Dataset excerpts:
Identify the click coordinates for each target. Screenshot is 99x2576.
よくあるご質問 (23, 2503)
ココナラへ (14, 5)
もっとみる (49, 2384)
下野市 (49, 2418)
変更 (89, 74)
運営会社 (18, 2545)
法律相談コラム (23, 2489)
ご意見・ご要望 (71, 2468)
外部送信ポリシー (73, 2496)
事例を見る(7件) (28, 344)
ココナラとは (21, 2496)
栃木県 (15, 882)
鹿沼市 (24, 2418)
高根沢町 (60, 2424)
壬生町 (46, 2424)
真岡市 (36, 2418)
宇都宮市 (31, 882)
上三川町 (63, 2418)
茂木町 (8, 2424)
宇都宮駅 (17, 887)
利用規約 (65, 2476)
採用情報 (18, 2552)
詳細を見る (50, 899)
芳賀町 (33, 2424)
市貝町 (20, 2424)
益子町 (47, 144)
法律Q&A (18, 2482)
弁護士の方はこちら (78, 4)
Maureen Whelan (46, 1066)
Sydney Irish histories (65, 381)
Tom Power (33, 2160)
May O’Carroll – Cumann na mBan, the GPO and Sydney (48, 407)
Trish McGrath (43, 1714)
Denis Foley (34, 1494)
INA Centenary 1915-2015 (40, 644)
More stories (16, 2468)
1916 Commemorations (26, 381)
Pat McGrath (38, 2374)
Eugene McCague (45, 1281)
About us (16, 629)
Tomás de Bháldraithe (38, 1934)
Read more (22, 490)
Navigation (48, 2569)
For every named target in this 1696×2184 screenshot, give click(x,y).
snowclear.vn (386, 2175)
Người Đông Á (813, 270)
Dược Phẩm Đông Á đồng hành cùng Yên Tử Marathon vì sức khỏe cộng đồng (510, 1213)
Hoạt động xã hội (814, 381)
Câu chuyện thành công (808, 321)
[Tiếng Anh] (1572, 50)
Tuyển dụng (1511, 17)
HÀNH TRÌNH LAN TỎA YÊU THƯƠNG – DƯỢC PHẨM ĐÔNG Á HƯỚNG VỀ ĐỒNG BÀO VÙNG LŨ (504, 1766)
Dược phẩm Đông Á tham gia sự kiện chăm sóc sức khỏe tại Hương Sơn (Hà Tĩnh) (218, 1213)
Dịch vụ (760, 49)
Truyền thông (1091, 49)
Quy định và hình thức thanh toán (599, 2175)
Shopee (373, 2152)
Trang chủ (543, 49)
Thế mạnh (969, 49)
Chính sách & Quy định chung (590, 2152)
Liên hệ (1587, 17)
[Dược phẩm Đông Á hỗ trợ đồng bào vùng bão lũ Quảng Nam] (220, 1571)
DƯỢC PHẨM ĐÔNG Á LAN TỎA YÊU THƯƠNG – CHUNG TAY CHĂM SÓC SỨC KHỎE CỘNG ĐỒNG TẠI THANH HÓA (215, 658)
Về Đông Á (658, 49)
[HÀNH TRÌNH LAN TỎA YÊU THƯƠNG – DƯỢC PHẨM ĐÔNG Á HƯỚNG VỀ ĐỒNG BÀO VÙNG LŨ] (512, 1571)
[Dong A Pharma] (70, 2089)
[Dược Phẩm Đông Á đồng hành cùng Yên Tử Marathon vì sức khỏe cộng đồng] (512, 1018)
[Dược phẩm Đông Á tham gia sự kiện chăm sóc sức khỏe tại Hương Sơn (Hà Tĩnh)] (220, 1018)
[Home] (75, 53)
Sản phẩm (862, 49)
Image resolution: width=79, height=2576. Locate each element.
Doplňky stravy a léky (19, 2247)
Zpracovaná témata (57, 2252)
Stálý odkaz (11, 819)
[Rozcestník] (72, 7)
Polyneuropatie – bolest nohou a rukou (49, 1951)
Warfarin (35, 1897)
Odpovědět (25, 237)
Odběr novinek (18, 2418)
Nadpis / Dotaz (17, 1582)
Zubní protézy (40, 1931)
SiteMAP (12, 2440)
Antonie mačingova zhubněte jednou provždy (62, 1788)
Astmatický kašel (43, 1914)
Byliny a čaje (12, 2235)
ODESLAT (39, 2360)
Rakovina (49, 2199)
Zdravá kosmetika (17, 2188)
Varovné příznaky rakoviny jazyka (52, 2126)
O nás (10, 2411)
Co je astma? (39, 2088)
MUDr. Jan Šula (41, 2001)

**DESCRIPTION OF THE TASK**
Restate the records above verbatim up to and including the line containing "Người Đông Á (813, 270)".

**TASK OUTPUT**
Identify the click coordinates for each target. Screenshot is 99x2576.
よくあるご質問 (23, 2503)
ココナラへ (14, 5)
もっとみる (49, 2384)
下野市 (49, 2418)
変更 (89, 74)
運営会社 (18, 2545)
法律相談コラム (23, 2489)
ご意見・ご要望 (71, 2468)
外部送信ポリシー (73, 2496)
事例を見る(7件) (28, 344)
ココナラとは (21, 2496)
栃木県 (15, 882)
鹿沼市 (24, 2418)
高根沢町 (60, 2424)
壬生町 (46, 2424)
真岡市 (36, 2418)
宇都宮市 (31, 882)
上三川町 (63, 2418)
茂木町 (8, 2424)
宇都宮駅 (17, 887)
利用規約 (65, 2476)
採用情報 (18, 2552)
詳細を見る (50, 899)
芳賀町 (33, 2424)
市貝町 (20, 2424)
益子町 (47, 144)
法律Q&A (18, 2482)
弁護士の方はこちら (78, 4)
Maureen Whelan (46, 1066)
Sydney Irish histories (65, 381)
Tom Power (33, 2160)
May O’Carroll – Cumann na mBan, the GPO and Sydney (48, 407)
Trish McGrath (43, 1714)
Denis Foley (34, 1494)
INA Centenary 1915-2015 (40, 644)
More stories (16, 2468)
1916 Commemorations (26, 381)
Pat McGrath (38, 2374)
Eugene McCague (45, 1281)
About us (16, 629)
Tomás de Bháldraithe (38, 1934)
Read more (22, 490)
Navigation (48, 2569)
For every named target in this 1696×2184 screenshot, give click(x,y).
snowclear.vn (386, 2175)
Người Đông Á (813, 270)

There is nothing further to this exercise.